Mississippi State outclassed the 12th-ranked Tigers 37-7 Saturday night in Starkville and no statistics explain the outcome as well as the fact that Bulldogs coach Dan Mullen and his staff thoroughly outperformed Orgeron and his.

Plain and simple.

After Orgeron was named interim head coach to replace Les Miles in the wake of a 2-2 start last season, the Tigers stabilized, improved and competed week in and week out while finishing 6-2 the rest of the way.

The only blemishes on Orgeron’s resume were a 10-0 loss to No. 1 Alabama and a 16-10 loss to No. 23 Florida. The loss to the Crimson Tide was a one-score game until late in the fourth quarter and the loss to Florida ended with LSU peering into the Gators’ end zone.

But Saturday night was a beatdown. Mullen and his staff had the Bulldogs ready to show that they’re contenders in the SEC West after opening the season with lopsided wins against Charleston Southern (47-0) and Louisiana Tech (57-21).

Consider them contenders, at least more so than the Tigers.

LSU entered the game after lopsided wins against BYU (27-0) and Chattanooga (45-10) and thanks to the schedule-maker they get two more non-conference games at home against Syracuse and Troy to try and figure what in the world happened in Starkville before venturing back into SEC play at Florida on Oct. 7.

Now before someone goes and launches a website called FireEdOrgeron.com — if someone hasn’t already — this one game shouldn’t negate the 10 previous games that the Tigers played with Orgeron as head coach.

Not by a long shot.

This was one truly terrible performance in all three phases, but at some point LSU was going to have to find out how Orgeron does when faced with a crisis, and as far as September crises go, this one’s fairly substantial.

Orgeron had been pledging to reduce the penalties for the past two weeks. The Tigers committed 10 in the opener and 11 last week, but Orgeron touted the fact that the coaches challenged the players at halftime last week and only one infraction occurred in the second half.

Cutting down on the penalties was a priority this week, but LSU had self-inflicted wounds right from the start.
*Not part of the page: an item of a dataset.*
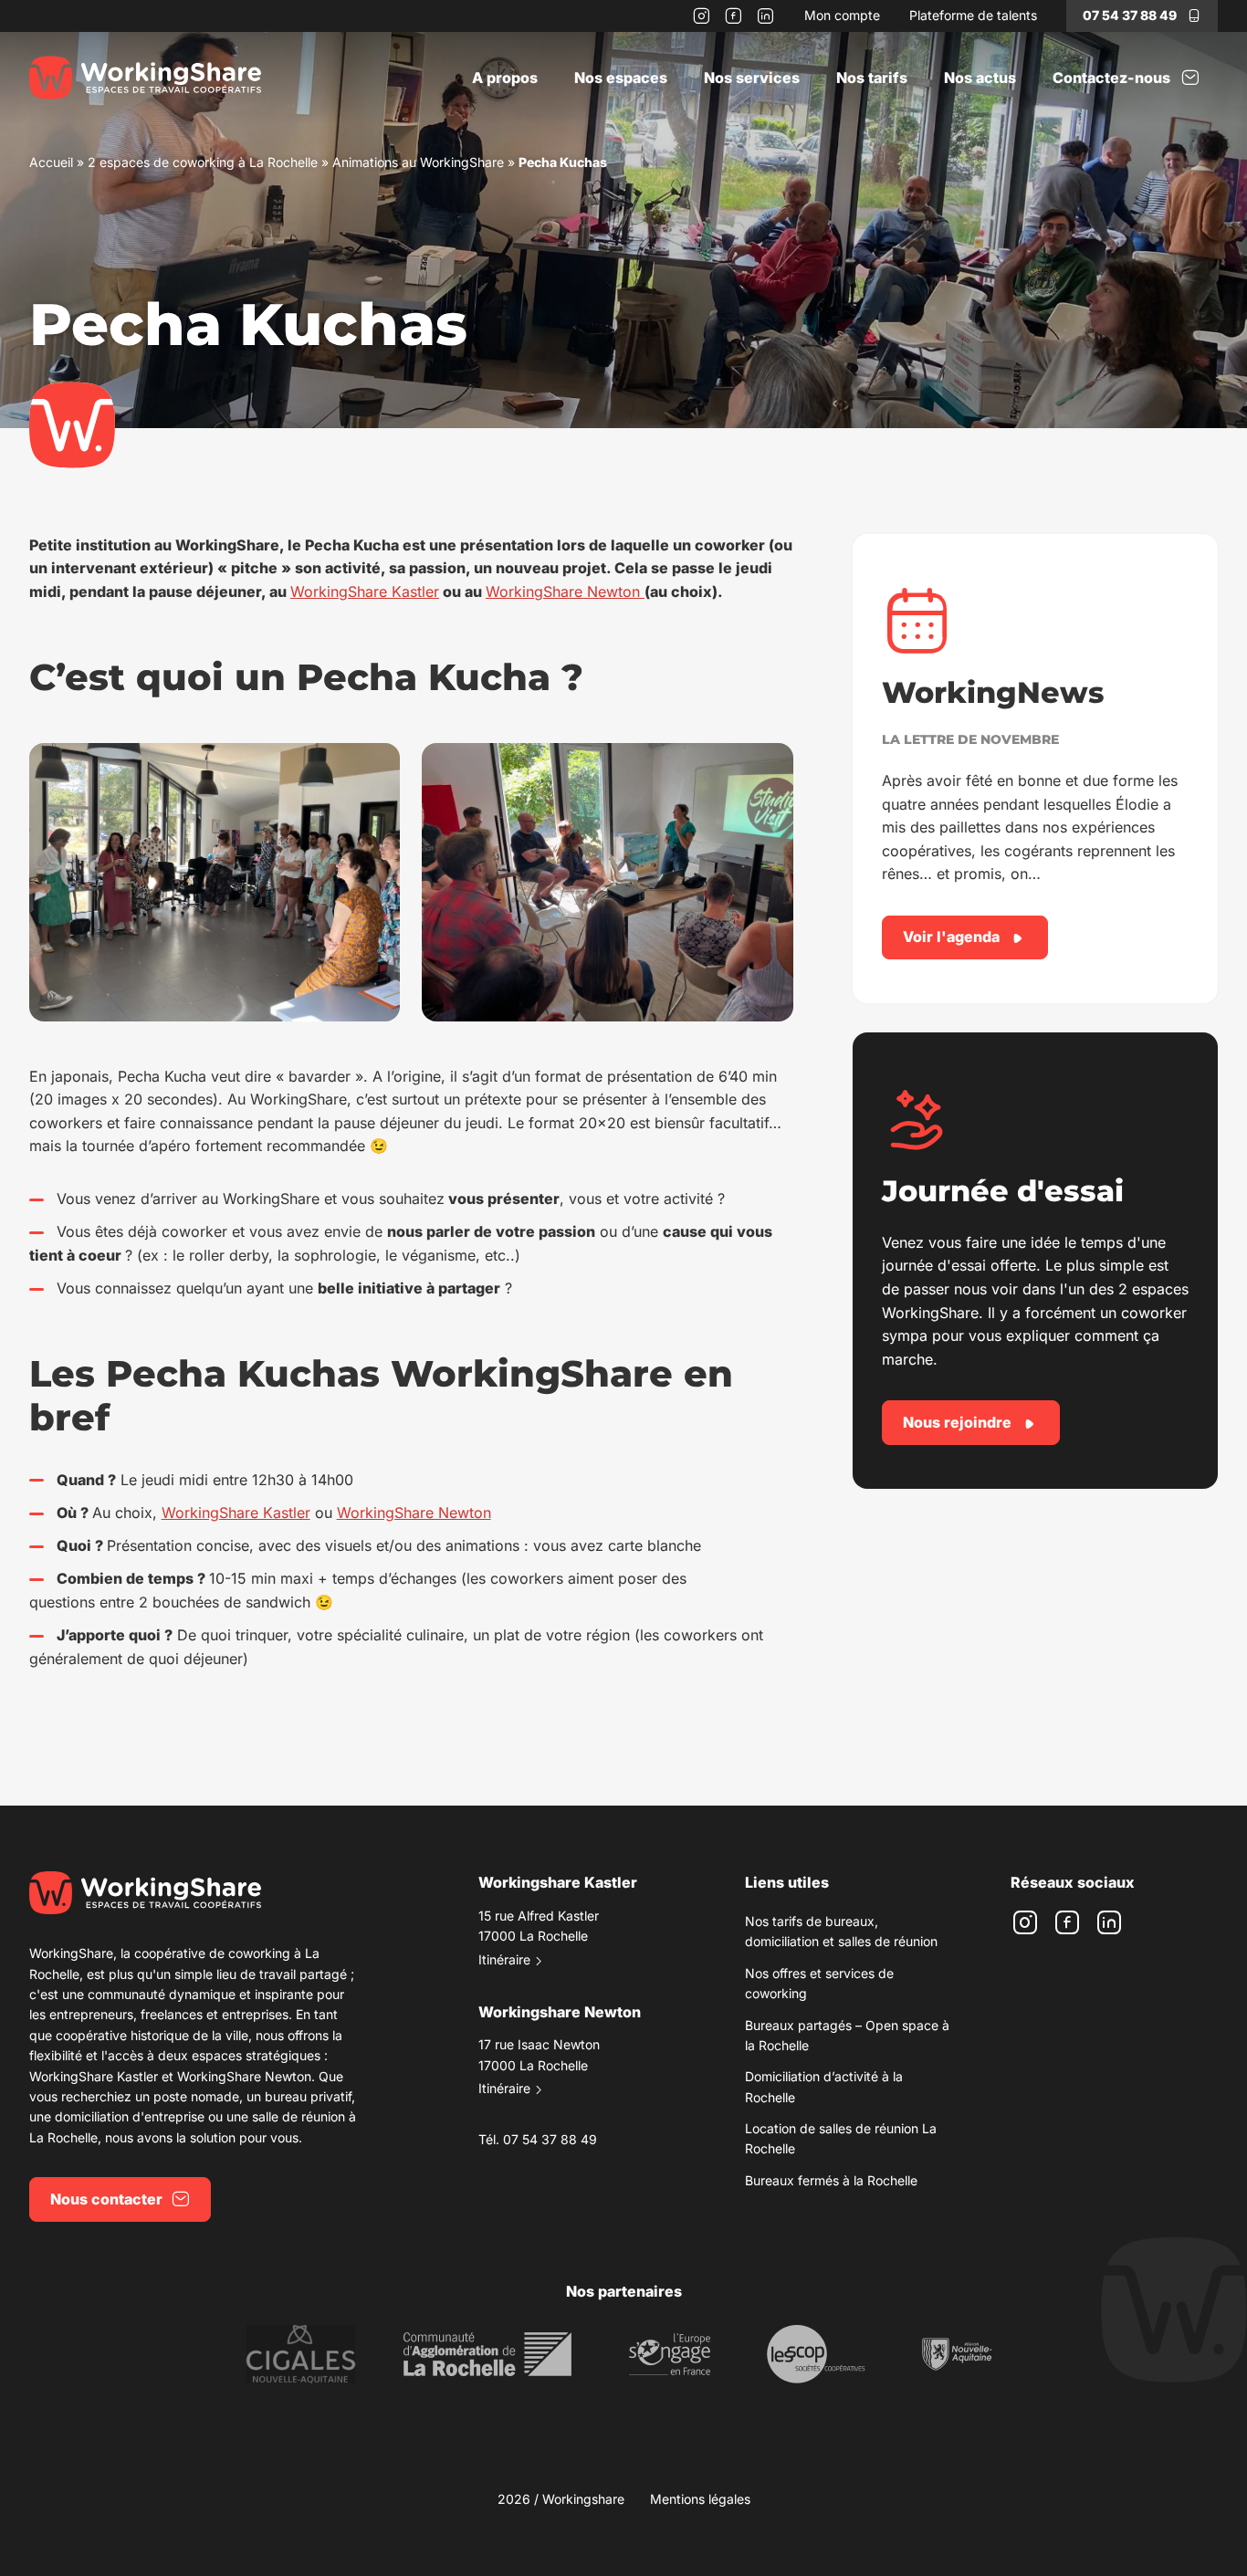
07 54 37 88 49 (1130, 15)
On the first possession, the Tigers had a false start and then a pass interference penalty that wiped out a touchdown.

Another first-half touchdown was negated by a holding penalty, but the Tigers found the end zone moments later anyway.

They finished the first half with six penalties for 71 yards and trailed 17-7.
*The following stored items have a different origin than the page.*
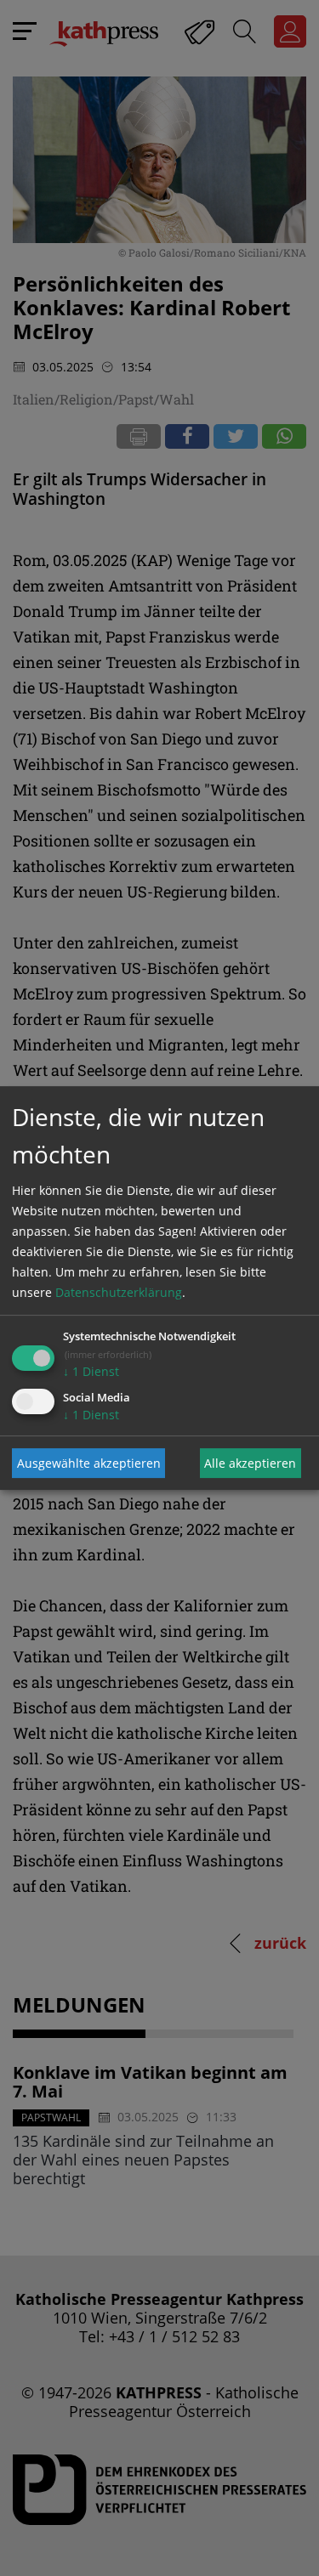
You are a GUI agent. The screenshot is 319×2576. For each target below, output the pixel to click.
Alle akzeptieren (250, 1463)
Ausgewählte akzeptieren (89, 1463)
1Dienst (91, 1371)
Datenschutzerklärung (118, 1292)
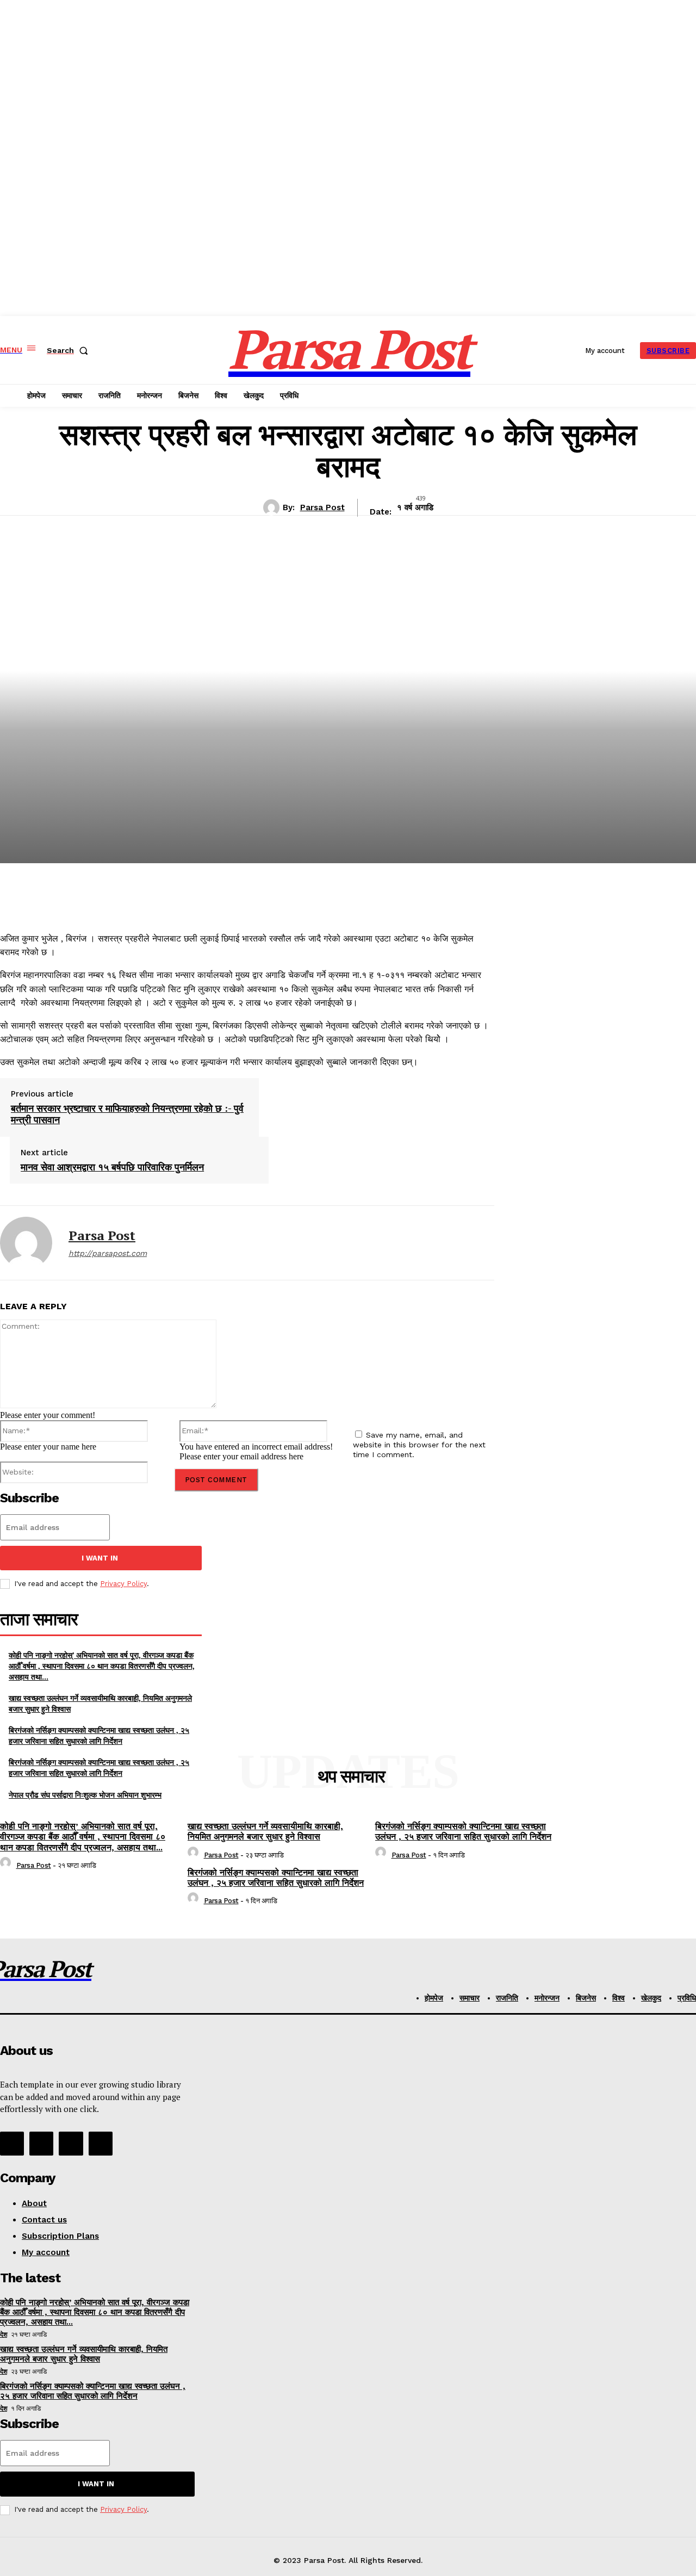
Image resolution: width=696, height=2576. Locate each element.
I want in (100, 1558)
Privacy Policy (123, 1584)
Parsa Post (322, 507)
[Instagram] (41, 2144)
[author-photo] (7, 1865)
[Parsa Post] (273, 507)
Meanwhile, Matt Canada’s offense and Dave Aranda’s defense were consistently a step behind their Bulldogs counterparts.

Canada leaned heavily on the pass in the early going and had little success as State consistently pressured Danny Etling, who couldn’t find a rhythm and was further plagued by a couple of drops.

When Canada ditched the pass and attacked the Bulldogs exclusively with the run, the result was an eight-play, 65-yard touchdown drive. But that was it for the offense.
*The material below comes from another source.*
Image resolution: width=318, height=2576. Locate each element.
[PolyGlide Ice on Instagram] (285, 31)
State’s offense kept the LSU defense off balance with efficient running and passing, marching 65, 63 and 54 yards to its three first-half scores.

It didn’t take the Tigers long to show that they did not solve the penalty issue at halftime this week. They appeared to force a three-and-out on the first possession of the third quarter, but Donnie Alexander was called for roughing the passer and ejected for targeting. That revived a possession that ended with a field goal.

On the next possession another Tiger, Neil Farrell, was also ejected for targeting before a 45-yard touchdown pass from Nick Fitzgerald to Keith Mixon on which no Tigers covered Mixon.

After that it just got worse and worse for LSU. Ultimately the Tigers had nine penalties for 111 yards, but as the deficit grew, concern about the penalties shrunk alongside repeated offensive, defensive and special teams breakdowns.

When it was mercifully over, Orgeron said, “Nobody played well tonight. No one coached well tonight. It starts with me.”

He’s right on all three counts.

The Tigers played 20 freshmen in the first two games, something Orgeron wore as a badge of honor. Now it might be used as not as an excuse, but at least as justification for tempering expectations, which would be legitimate.

This is a relatively young team that got younger with the absence of injured defensive lineman Rashard Lawrence, who didn’t dress, and the aforementioned ejections to go along with an offensive line that’s a work in progress and an experienced game manager but limited playmaker at quarterback.

Orgeron’s biggest improvement from his first stint as a full-time head coach at Ole Miss to his current gig was to learn to manage the overall operation and delegate and trust his lieutenants. And he has two really good ones at his side in Canada and Aranda.

How the trio gets LSU to respond to this dismal performance is an opportunity to show that the team and program are in good hands.